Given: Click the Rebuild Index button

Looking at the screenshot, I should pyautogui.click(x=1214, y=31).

==

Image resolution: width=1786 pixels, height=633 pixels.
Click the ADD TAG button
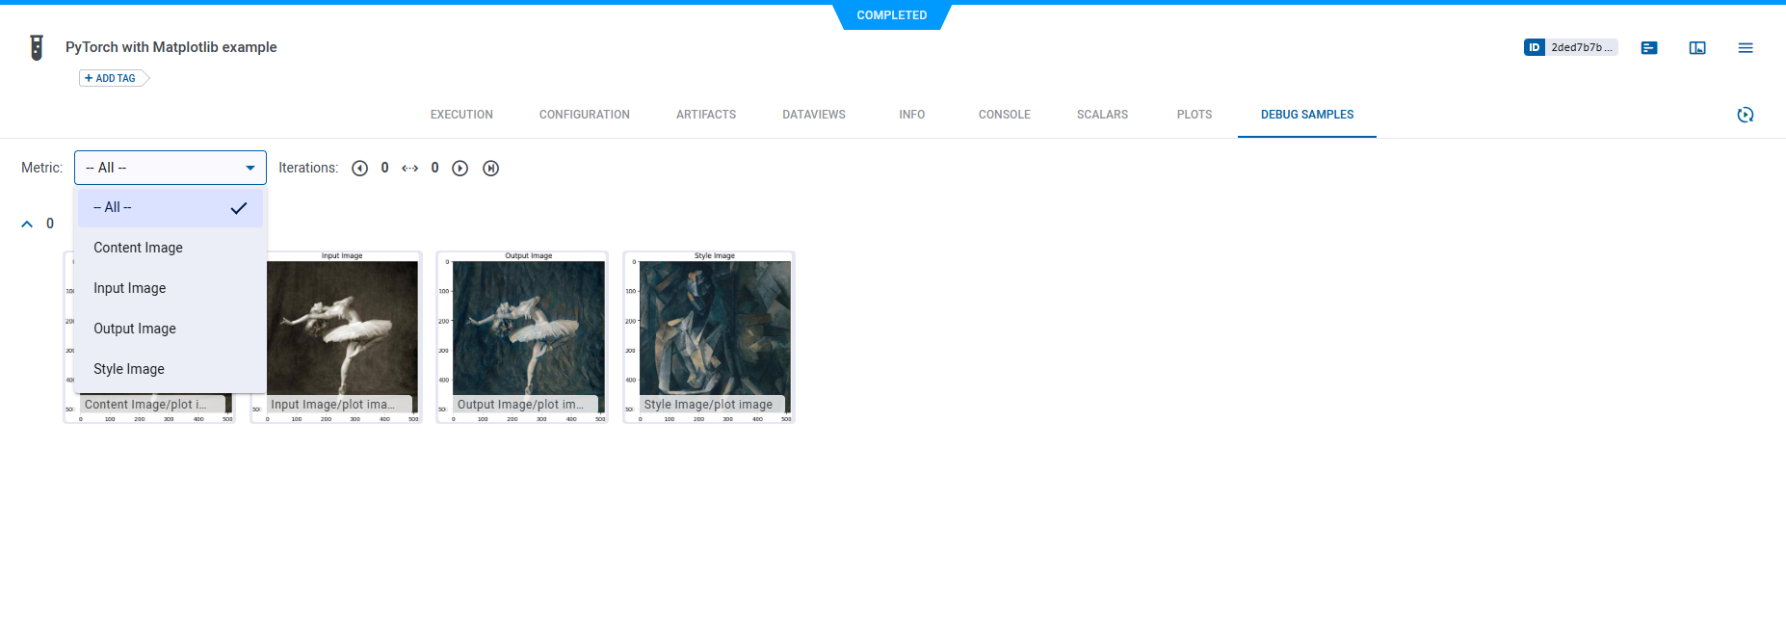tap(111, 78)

◆ **Short exercise**
Pick out every line of the material above that contains the word "button", and copy each one. Uppercase and lowercase letters count as different.

◆ **Worked answer**
Given: Click the Rebuild Index button
Click the ADD TAG button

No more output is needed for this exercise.